Chilton was pronounced dead in the emergency room of a New Orleans hospital Wednesday after complaining of shortness of breath and chest pains, longtime friend Pat Rainer said Thursday. The cause of death has not been determined, but Rainer said Chilton's wife, Laura Kerstin, said he appeared to have suffered a heart attack.

Chilton died just as many of his musical disciples in the alternative-rock world that Big Star's relentlessly tuneful and uncompromising guitar rock helped inspire were gathering in Austin, Texas, for the annual South By Southwest Music Conference.

Big Star was scheduled to play a reunion performance Saturday. John Fry, owner of the Ardent Studio in Memphis where Chilton recorded with the Box Tops and Big Star, said Thursday that the other band members had decided to proceed with the show as a tribute to Chilton.
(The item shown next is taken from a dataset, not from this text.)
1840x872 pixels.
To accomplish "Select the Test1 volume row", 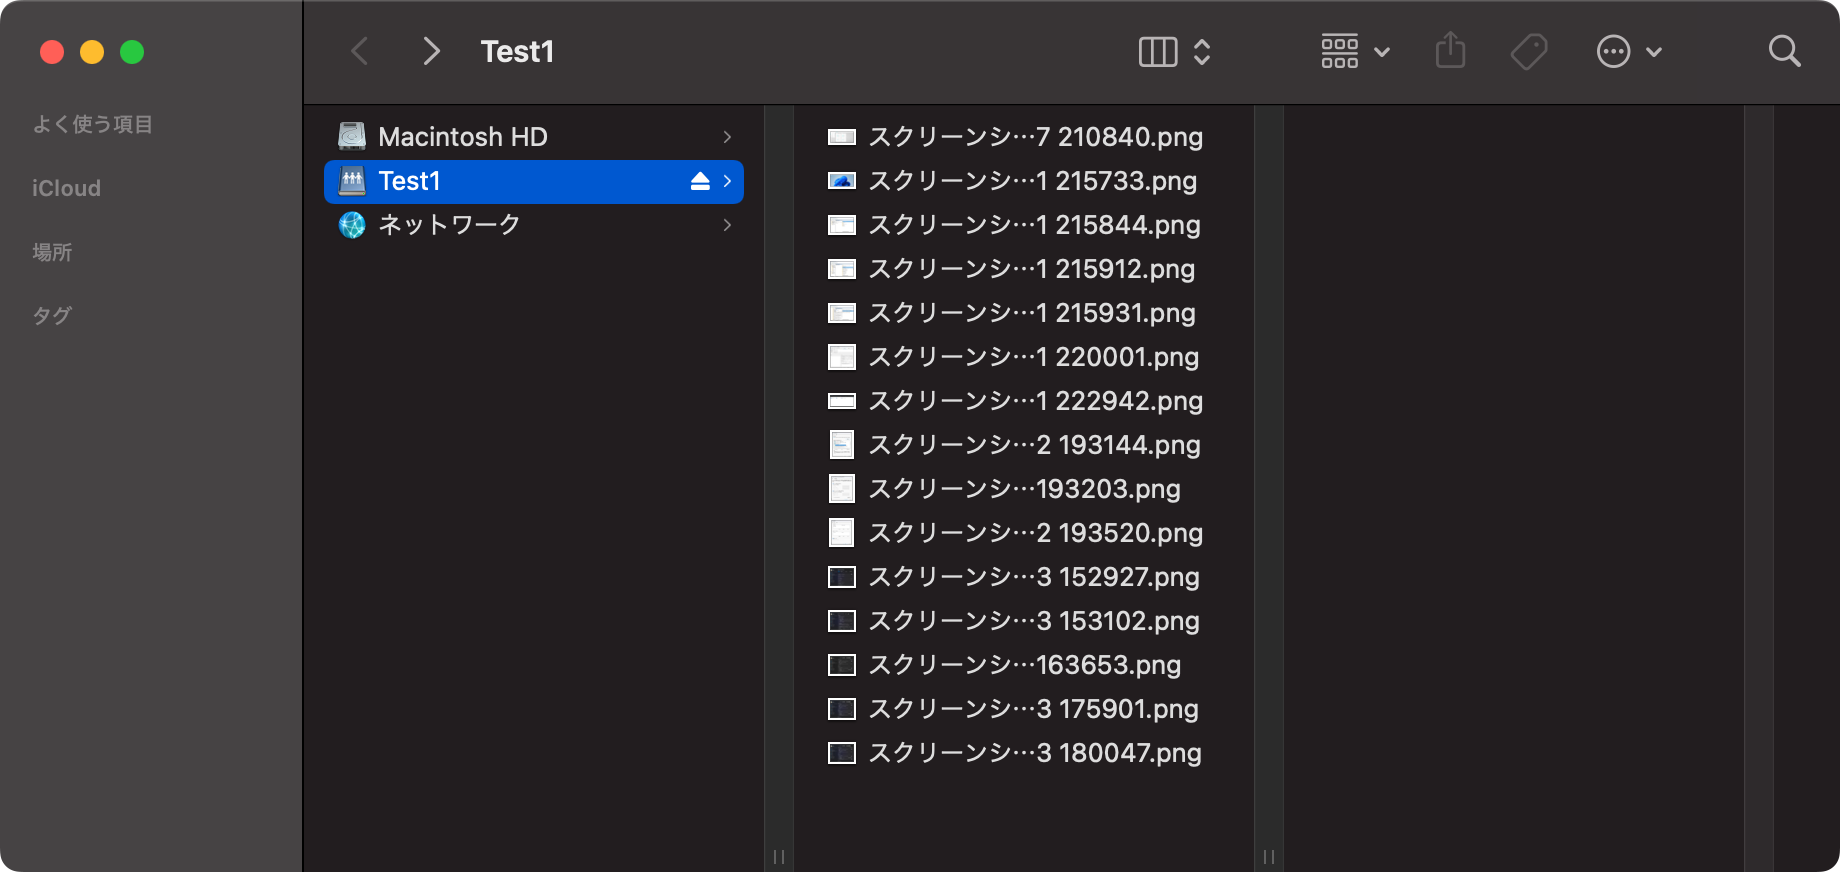I will (500, 181).
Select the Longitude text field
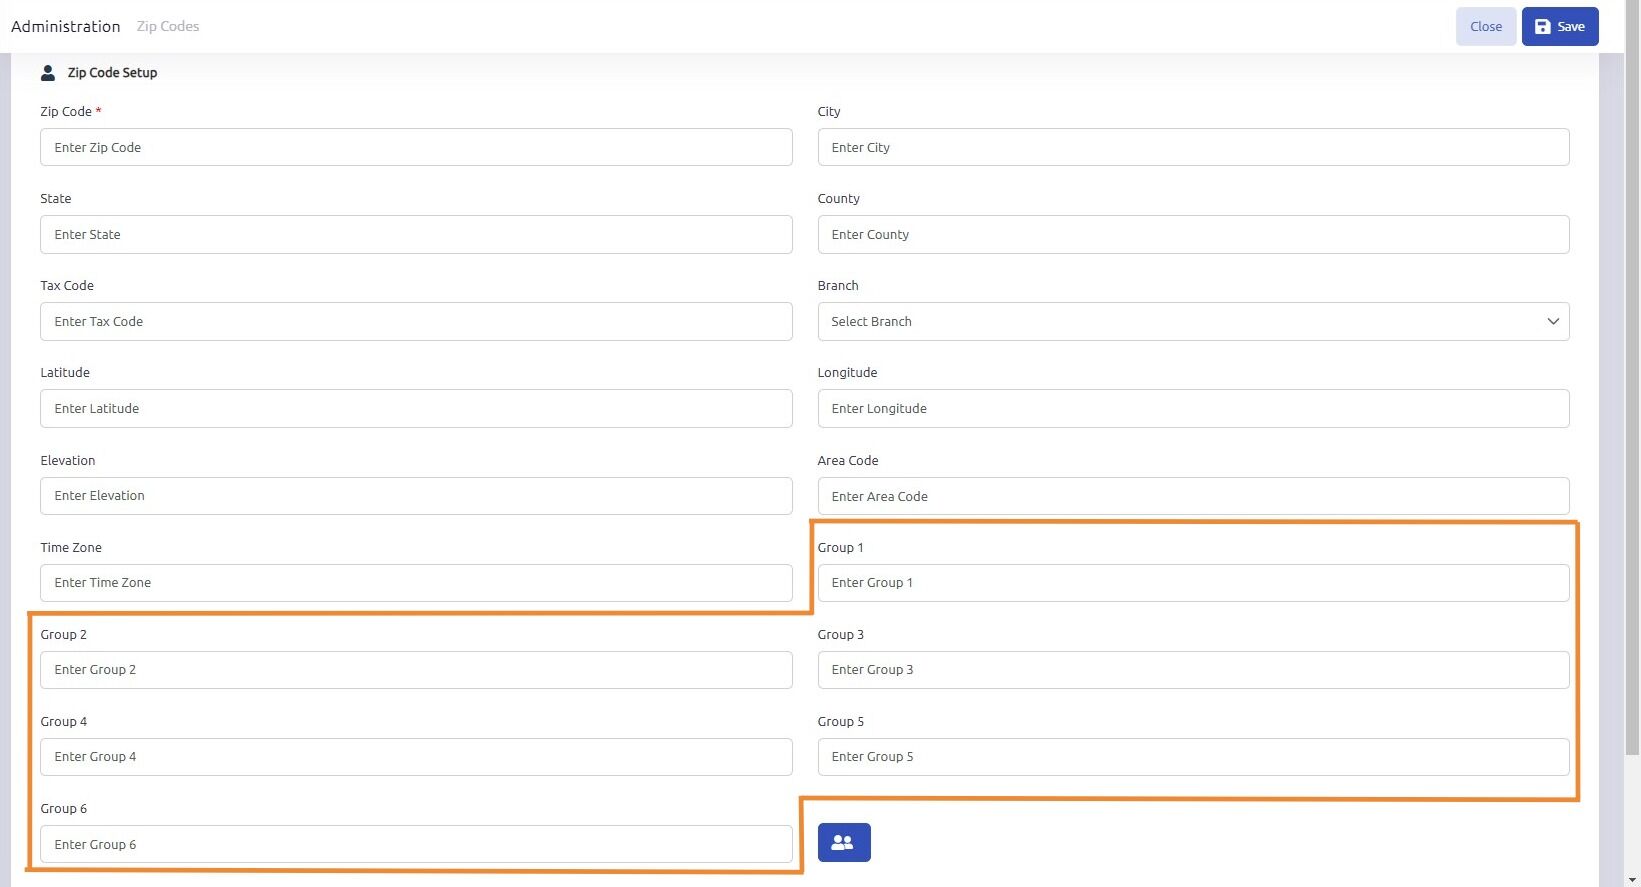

"You can't throw a rock at South By Southwest," Fry said, "without hitting someone who was influenced by Big Star."

The conference's creative director, Brent Grulke, said in a statement, "Alex Chilton always messed with your head, charming and amazing you while doing so. His gift for melody was second to none, yet he frequently seemed in disdain of that gift. He seemed as troubled by neglect as he did by fame. . . .

"It was impossible to know what he was thinking," Grulke's statement continued. "But it was always worth pondering, because that's what a truly great artist makes us do. And make no mistake: Alex Chilton was an artist of the very highest caliber."